HOW TO COMPLETE THIS TASK ::
Please transcribe the listing below exactly, but only from the line containing "Click the filter options" through its last line.

MATERIAL FOR THE TASK ::
★ ★ ★ ★ ★ ★ ★

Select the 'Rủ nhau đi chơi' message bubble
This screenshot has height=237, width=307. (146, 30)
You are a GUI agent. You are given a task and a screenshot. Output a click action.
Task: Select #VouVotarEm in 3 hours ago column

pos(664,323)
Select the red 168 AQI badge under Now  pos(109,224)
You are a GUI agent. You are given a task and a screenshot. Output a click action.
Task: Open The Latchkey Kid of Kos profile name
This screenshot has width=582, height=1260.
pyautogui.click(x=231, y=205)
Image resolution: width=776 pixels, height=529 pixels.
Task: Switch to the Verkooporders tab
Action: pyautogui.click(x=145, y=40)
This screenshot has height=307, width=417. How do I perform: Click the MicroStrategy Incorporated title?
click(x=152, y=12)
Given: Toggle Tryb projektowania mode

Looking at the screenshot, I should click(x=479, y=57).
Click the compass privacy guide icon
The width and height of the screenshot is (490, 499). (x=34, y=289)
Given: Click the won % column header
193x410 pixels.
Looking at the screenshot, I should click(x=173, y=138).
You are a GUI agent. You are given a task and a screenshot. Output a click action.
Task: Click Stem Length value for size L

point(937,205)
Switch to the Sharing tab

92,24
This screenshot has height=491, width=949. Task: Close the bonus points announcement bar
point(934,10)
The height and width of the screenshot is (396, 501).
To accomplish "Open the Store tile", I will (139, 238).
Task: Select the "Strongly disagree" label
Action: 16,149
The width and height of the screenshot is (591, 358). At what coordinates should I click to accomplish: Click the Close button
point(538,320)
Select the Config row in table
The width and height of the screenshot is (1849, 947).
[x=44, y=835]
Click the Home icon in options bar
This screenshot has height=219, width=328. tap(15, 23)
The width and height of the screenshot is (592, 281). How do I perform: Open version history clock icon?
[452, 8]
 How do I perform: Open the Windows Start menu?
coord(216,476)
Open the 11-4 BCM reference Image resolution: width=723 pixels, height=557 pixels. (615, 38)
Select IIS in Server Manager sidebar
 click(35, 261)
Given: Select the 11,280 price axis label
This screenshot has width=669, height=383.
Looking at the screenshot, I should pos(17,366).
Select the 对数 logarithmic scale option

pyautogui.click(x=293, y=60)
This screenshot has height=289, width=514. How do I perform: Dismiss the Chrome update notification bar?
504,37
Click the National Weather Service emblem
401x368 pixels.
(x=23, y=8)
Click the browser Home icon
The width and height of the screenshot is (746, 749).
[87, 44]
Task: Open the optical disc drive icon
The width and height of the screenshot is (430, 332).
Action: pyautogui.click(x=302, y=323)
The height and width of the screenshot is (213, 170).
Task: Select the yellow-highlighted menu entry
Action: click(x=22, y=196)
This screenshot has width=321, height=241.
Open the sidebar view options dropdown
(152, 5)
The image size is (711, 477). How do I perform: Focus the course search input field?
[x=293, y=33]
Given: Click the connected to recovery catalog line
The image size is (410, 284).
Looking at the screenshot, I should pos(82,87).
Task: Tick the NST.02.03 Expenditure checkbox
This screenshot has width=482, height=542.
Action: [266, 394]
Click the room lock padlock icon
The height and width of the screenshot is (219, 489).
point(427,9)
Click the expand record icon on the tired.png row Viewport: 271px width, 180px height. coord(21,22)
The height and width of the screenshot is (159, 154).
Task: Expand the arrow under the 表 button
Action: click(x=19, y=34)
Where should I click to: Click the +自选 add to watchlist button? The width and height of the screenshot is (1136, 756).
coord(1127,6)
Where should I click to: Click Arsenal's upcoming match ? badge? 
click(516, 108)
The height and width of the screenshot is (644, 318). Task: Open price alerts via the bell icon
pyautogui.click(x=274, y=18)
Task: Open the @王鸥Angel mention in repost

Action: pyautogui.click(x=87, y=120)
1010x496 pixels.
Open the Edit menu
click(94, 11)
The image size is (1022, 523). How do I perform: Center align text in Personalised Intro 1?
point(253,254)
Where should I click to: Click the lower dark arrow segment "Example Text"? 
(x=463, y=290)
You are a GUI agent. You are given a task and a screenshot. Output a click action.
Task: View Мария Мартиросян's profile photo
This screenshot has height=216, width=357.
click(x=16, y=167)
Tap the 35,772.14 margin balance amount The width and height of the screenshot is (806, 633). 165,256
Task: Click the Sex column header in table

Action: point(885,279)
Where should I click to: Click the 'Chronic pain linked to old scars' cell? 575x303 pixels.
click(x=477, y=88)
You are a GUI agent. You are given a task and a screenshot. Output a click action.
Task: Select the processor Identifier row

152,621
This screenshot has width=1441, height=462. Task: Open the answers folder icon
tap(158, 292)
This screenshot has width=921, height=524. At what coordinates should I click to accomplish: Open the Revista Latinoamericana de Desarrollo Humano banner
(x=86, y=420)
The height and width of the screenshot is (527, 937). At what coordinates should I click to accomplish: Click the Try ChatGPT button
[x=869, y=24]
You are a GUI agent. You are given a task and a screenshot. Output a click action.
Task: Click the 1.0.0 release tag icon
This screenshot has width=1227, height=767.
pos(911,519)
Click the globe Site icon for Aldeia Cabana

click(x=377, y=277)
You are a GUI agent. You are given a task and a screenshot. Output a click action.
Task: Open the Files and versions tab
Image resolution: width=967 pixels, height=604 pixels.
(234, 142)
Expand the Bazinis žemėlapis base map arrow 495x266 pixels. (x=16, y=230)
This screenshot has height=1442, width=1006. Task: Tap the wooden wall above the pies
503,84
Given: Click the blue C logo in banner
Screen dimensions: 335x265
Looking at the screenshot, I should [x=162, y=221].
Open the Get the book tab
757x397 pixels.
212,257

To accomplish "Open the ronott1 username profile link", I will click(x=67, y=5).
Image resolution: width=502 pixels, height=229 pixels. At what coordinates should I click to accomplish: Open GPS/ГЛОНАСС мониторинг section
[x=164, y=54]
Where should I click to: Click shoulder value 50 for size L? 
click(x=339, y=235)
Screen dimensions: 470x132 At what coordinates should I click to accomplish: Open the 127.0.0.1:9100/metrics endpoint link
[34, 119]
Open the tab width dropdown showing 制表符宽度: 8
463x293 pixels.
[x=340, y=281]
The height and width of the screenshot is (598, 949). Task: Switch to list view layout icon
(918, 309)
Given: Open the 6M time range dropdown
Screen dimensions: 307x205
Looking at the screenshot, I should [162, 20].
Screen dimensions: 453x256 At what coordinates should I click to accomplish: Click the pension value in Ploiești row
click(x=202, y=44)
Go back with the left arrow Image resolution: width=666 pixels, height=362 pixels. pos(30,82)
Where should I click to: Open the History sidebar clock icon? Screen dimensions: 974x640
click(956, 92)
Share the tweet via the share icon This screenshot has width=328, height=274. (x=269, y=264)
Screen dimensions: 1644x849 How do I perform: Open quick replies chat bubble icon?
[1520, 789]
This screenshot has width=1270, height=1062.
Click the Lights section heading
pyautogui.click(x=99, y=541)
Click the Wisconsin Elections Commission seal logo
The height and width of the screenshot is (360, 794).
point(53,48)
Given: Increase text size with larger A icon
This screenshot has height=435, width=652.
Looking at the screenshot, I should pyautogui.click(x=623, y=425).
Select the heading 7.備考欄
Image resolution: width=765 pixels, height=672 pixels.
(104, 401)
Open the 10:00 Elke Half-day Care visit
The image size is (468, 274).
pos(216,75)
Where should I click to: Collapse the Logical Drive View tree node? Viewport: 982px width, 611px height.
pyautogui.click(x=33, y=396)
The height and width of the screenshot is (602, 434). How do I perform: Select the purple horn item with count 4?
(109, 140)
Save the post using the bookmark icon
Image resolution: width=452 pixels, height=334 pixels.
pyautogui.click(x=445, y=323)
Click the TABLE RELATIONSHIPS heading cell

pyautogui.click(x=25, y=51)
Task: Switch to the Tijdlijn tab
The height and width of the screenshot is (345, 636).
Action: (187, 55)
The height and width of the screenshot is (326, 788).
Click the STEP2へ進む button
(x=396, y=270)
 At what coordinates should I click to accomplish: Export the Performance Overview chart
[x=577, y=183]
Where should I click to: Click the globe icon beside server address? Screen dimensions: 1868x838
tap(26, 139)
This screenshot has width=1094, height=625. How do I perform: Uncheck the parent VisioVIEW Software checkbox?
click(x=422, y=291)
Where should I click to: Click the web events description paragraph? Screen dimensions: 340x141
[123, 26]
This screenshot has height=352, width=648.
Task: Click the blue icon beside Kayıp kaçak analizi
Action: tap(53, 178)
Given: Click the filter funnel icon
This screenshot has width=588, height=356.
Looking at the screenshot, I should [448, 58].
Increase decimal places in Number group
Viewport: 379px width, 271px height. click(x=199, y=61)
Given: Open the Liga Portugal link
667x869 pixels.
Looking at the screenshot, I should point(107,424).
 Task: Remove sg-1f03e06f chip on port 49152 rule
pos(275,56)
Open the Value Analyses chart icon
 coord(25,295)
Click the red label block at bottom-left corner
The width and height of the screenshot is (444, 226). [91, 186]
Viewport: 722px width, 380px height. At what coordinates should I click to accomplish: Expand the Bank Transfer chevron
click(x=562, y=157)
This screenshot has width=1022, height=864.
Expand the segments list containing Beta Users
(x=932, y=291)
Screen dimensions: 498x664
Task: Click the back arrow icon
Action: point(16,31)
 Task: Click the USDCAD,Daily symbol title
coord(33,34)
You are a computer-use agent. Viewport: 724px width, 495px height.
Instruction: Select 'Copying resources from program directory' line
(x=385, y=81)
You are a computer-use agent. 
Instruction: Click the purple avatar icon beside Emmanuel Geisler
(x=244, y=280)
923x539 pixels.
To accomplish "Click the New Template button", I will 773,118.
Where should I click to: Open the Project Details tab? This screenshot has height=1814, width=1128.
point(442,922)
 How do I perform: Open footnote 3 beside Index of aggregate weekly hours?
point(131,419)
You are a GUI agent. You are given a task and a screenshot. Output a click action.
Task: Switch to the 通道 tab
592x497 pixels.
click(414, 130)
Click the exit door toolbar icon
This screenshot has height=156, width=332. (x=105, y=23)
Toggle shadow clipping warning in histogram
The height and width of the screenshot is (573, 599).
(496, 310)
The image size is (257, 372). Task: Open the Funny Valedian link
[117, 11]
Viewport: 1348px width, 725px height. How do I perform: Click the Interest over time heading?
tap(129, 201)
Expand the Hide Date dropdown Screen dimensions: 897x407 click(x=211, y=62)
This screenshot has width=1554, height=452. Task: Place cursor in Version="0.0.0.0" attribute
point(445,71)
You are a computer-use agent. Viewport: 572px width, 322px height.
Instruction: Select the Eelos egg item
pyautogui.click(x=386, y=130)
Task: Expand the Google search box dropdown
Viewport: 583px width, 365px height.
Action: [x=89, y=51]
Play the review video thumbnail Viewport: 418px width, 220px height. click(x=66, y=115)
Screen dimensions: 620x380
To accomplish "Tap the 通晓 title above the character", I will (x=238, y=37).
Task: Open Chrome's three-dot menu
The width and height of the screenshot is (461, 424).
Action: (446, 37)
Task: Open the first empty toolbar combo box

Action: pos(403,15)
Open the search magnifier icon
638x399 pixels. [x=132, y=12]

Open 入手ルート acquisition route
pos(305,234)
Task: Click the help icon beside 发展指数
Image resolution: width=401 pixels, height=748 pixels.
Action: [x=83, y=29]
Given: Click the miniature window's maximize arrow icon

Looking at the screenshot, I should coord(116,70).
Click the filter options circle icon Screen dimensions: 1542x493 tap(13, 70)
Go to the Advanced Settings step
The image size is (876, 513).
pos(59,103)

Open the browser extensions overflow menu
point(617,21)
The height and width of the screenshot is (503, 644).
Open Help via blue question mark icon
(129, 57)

★ ★ ★ ★ ★ ★ ★

PROBLEM SOLUTION ::
Click the filter options circle icon Screen dimensions: 1542x493 tap(13, 70)
Go to the Advanced Settings step
The image size is (876, 513).
pos(59,103)

Open the browser extensions overflow menu
point(617,21)
The height and width of the screenshot is (503, 644).
Open Help via blue question mark icon
(129, 57)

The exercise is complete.